Many breast cancer patients choose a mastectomy over breast conservation therapy so that they no longer need to worry about future screening or a biopsy. However, according to new research published in the Annals of Surgical Oncology, up to 15.5 percent of patients who undergo a unilateral or bilateral mastectomy still require breast imaging later in life. In addition, up to 8 percent of those patients end up undergoing a biopsy of the remaining breast tissue.

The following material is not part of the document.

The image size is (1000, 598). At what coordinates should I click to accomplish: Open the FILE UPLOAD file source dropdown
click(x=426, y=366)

“Autonomy and choice in treatment are encouraged, and can be empowering for patients,” lead author Soojin Ahn, MD, assistant professor of breast surgery at Mount Sinai St. Luke’s in New York City, said in a prepared statement. “But decision-making can also result in anxiety, fear, and distress. Some patients might choose more extensive surgery with the hope that this will reduce the need for breast imaging and biopsy later, when in fact this is not necessarily the medically beneficial course.”

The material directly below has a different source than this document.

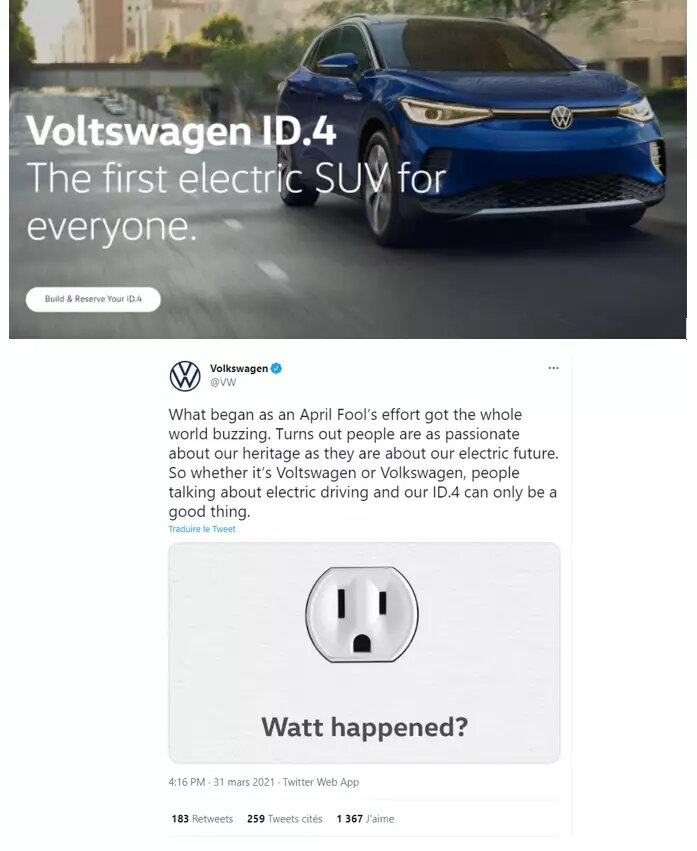View the 259 Tweets cités list
This screenshot has width=697, height=851.
coord(284,818)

The authors studied data from 185 unilateral mastectomy cases and 200 bilateral mastectomy cases performed on breast cancer patients between 2009 and 2015. Follow-up varied from 3 to 75 months, with an average follow-up period of 30 months. Overall, 10 to 15.5 percent of patients still required additional breast imaging later in life, and 6 to 8 percent still required a biopsy. However, the authors added, malignancy in these instances was just 1 percent.

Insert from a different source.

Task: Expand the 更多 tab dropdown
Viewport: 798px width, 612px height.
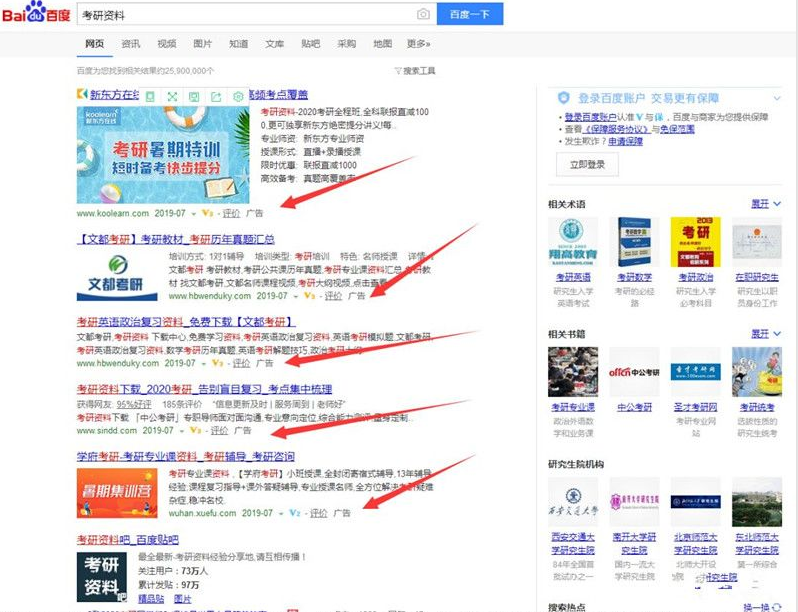Action: [x=419, y=44]
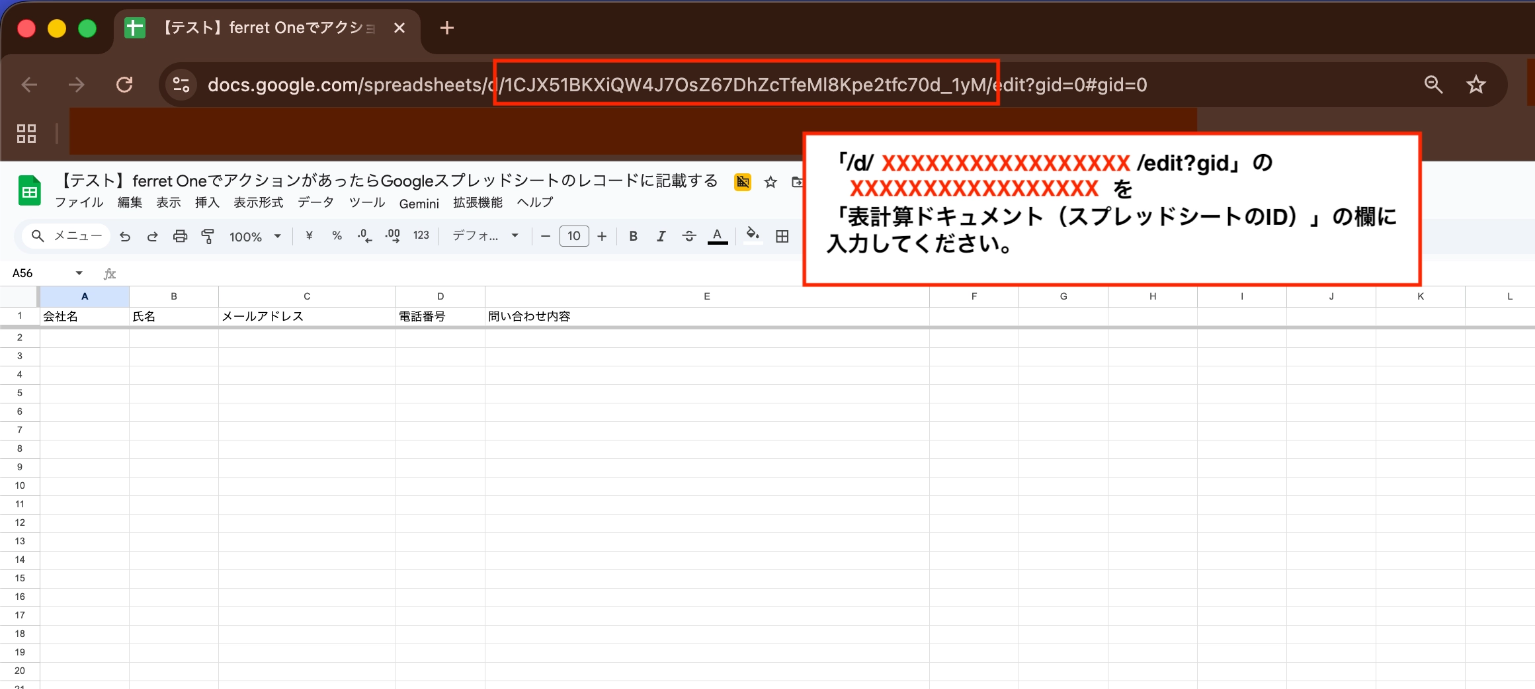Select the paint format roller tool

coord(208,237)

“This information is critical for patient understanding and decision-making,” Elisa Port, MD, chief of breast surgery and co-director of the Mount Sinai Dubin Breast Center in New York City, said in the same statement. “Physicians and their patients should make their surgical treatment decisions after careful consideration of various clinical factors and realistic expectations for post-operative follow up.”